▶ **About this exercise**
Only an exact repetition of all the entries will be accepted.

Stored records

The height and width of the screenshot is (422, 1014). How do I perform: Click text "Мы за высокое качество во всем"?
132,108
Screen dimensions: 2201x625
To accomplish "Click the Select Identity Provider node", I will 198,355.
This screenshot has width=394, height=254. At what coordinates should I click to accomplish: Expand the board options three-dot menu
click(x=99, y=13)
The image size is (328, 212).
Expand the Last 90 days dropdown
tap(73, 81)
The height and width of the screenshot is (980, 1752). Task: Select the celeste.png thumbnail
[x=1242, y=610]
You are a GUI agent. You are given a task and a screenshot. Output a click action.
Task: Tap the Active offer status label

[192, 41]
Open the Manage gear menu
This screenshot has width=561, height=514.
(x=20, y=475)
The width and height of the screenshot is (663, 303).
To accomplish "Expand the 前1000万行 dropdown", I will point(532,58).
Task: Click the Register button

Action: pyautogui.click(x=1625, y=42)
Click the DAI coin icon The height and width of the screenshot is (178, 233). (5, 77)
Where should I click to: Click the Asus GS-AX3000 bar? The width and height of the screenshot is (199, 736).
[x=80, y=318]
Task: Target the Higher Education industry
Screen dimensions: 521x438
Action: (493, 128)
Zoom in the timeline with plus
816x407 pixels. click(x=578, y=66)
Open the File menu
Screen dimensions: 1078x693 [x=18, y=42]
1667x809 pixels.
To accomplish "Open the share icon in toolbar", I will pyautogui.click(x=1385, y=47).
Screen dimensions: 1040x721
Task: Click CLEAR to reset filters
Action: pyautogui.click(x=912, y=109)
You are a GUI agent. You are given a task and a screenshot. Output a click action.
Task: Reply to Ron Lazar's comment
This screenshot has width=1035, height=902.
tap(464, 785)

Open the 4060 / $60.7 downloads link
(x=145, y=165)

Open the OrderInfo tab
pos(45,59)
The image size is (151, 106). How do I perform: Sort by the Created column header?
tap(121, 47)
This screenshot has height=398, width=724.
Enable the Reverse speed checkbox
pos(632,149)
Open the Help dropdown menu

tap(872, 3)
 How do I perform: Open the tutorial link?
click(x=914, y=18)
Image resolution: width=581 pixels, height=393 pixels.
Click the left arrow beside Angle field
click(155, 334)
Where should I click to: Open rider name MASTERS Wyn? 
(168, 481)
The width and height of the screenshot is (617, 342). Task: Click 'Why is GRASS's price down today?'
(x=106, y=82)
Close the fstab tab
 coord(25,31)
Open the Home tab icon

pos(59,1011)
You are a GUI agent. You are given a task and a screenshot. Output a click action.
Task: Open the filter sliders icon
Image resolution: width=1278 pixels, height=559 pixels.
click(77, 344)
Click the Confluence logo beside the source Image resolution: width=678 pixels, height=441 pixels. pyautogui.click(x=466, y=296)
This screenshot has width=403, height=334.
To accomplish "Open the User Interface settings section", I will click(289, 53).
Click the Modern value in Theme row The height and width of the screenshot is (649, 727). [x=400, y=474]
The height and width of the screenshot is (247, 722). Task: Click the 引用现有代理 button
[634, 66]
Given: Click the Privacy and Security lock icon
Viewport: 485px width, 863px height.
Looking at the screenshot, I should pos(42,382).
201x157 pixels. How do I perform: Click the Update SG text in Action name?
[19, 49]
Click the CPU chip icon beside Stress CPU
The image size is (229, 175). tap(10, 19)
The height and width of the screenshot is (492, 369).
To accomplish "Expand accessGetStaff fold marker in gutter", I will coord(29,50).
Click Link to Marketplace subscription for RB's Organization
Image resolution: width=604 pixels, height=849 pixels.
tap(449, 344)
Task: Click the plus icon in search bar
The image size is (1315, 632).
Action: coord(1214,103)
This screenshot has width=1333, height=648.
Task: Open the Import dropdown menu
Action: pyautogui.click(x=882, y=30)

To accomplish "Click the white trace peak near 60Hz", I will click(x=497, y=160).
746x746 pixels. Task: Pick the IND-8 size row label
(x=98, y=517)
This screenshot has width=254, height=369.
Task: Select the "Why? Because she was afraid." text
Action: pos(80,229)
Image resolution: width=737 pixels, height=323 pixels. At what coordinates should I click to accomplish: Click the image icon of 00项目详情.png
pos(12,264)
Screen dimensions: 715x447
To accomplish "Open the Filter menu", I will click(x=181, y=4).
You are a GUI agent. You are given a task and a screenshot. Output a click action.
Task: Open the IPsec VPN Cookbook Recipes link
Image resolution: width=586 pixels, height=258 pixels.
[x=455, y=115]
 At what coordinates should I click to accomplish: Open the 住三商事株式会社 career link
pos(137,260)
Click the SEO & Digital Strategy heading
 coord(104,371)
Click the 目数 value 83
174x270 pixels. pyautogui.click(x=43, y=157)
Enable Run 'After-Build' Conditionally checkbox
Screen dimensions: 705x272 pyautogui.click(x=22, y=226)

▶ **Solution**
The height and width of the screenshot is (422, 1014). How do I perform: Click text "Мы за высокое качество во всем"?
132,108
Screen dimensions: 2201x625
To accomplish "Click the Select Identity Provider node", I will 198,355.
This screenshot has width=394, height=254. At what coordinates should I click to accomplish: Expand the board options three-dot menu
click(x=99, y=13)
The image size is (328, 212).
Expand the Last 90 days dropdown
tap(73, 81)
The height and width of the screenshot is (980, 1752). Task: Select the celeste.png thumbnail
[x=1242, y=610]
You are a GUI agent. You are given a task and a screenshot. Output a click action.
Task: Tap the Active offer status label

[192, 41]
Open the Manage gear menu
This screenshot has width=561, height=514.
(x=20, y=475)
The width and height of the screenshot is (663, 303).
To accomplish "Expand the 前1000万行 dropdown", I will point(532,58).
Task: Click the Register button

Action: pyautogui.click(x=1625, y=42)
Click the DAI coin icon The height and width of the screenshot is (178, 233). (5, 77)
Where should I click to: Click the Asus GS-AX3000 bar? The width and height of the screenshot is (199, 736).
[x=80, y=318]
Task: Target the Higher Education industry
Screen dimensions: 521x438
Action: (493, 128)
Zoom in the timeline with plus
816x407 pixels. click(x=578, y=66)
Open the File menu
Screen dimensions: 1078x693 [x=18, y=42]
1667x809 pixels.
To accomplish "Open the share icon in toolbar", I will pyautogui.click(x=1385, y=47).
Screen dimensions: 1040x721
Task: Click CLEAR to reset filters
Action: pyautogui.click(x=912, y=109)
You are a GUI agent. You are given a task and a screenshot. Output a click action.
Task: Reply to Ron Lazar's comment
This screenshot has width=1035, height=902.
tap(464, 785)

Open the 4060 / $60.7 downloads link
(x=145, y=165)

Open the OrderInfo tab
pos(45,59)
The image size is (151, 106). How do I perform: Sort by the Created column header?
tap(121, 47)
This screenshot has height=398, width=724.
Enable the Reverse speed checkbox
pos(632,149)
Open the Help dropdown menu

tap(872, 3)
 How do I perform: Open the tutorial link?
click(x=914, y=18)
Image resolution: width=581 pixels, height=393 pixels.
Click the left arrow beside Angle field
click(155, 334)
Where should I click to: Open rider name MASTERS Wyn? 
(168, 481)
The width and height of the screenshot is (617, 342). Task: Click 'Why is GRASS's price down today?'
(x=106, y=82)
Close the fstab tab
 coord(25,31)
Open the Home tab icon

pos(59,1011)
You are a GUI agent. You are given a task and a screenshot. Output a click action.
Task: Open the filter sliders icon
Image resolution: width=1278 pixels, height=559 pixels.
click(77, 344)
Click the Confluence logo beside the source Image resolution: width=678 pixels, height=441 pixels. pyautogui.click(x=466, y=296)
This screenshot has width=403, height=334.
To accomplish "Open the User Interface settings section", I will click(289, 53).
Click the Modern value in Theme row The height and width of the screenshot is (649, 727). [x=400, y=474]
The height and width of the screenshot is (247, 722). Task: Click the 引用现有代理 button
[634, 66]
Given: Click the Privacy and Security lock icon
Viewport: 485px width, 863px height.
Looking at the screenshot, I should pos(42,382).
201x157 pixels. How do I perform: Click the Update SG text in Action name?
[19, 49]
Click the CPU chip icon beside Stress CPU
The image size is (229, 175). tap(10, 19)
The height and width of the screenshot is (492, 369).
To accomplish "Expand accessGetStaff fold marker in gutter", I will coord(29,50).
Click Link to Marketplace subscription for RB's Organization
Image resolution: width=604 pixels, height=849 pixels.
tap(449, 344)
Task: Click the plus icon in search bar
The image size is (1315, 632).
Action: coord(1214,103)
This screenshot has width=1333, height=648.
Task: Open the Import dropdown menu
Action: pyautogui.click(x=882, y=30)

To accomplish "Click the white trace peak near 60Hz", I will click(x=497, y=160).
746x746 pixels. Task: Pick the IND-8 size row label
(x=98, y=517)
This screenshot has width=254, height=369.
Task: Select the "Why? Because she was afraid." text
Action: pos(80,229)
Image resolution: width=737 pixels, height=323 pixels. At what coordinates should I click to accomplish: Click the image icon of 00项目详情.png
pos(12,264)
Screen dimensions: 715x447
To accomplish "Open the Filter menu", I will click(x=181, y=4).
You are a GUI agent. You are given a task and a screenshot. Output a click action.
Task: Open the IPsec VPN Cookbook Recipes link
Image resolution: width=586 pixels, height=258 pixels.
[x=455, y=115]
 At what coordinates should I click to accomplish: Open the 住三商事株式会社 career link
pos(137,260)
Click the SEO & Digital Strategy heading
 coord(104,371)
Click the 目数 value 83
174x270 pixels. pyautogui.click(x=43, y=157)
Enable Run 'After-Build' Conditionally checkbox
Screen dimensions: 705x272 pyautogui.click(x=22, y=226)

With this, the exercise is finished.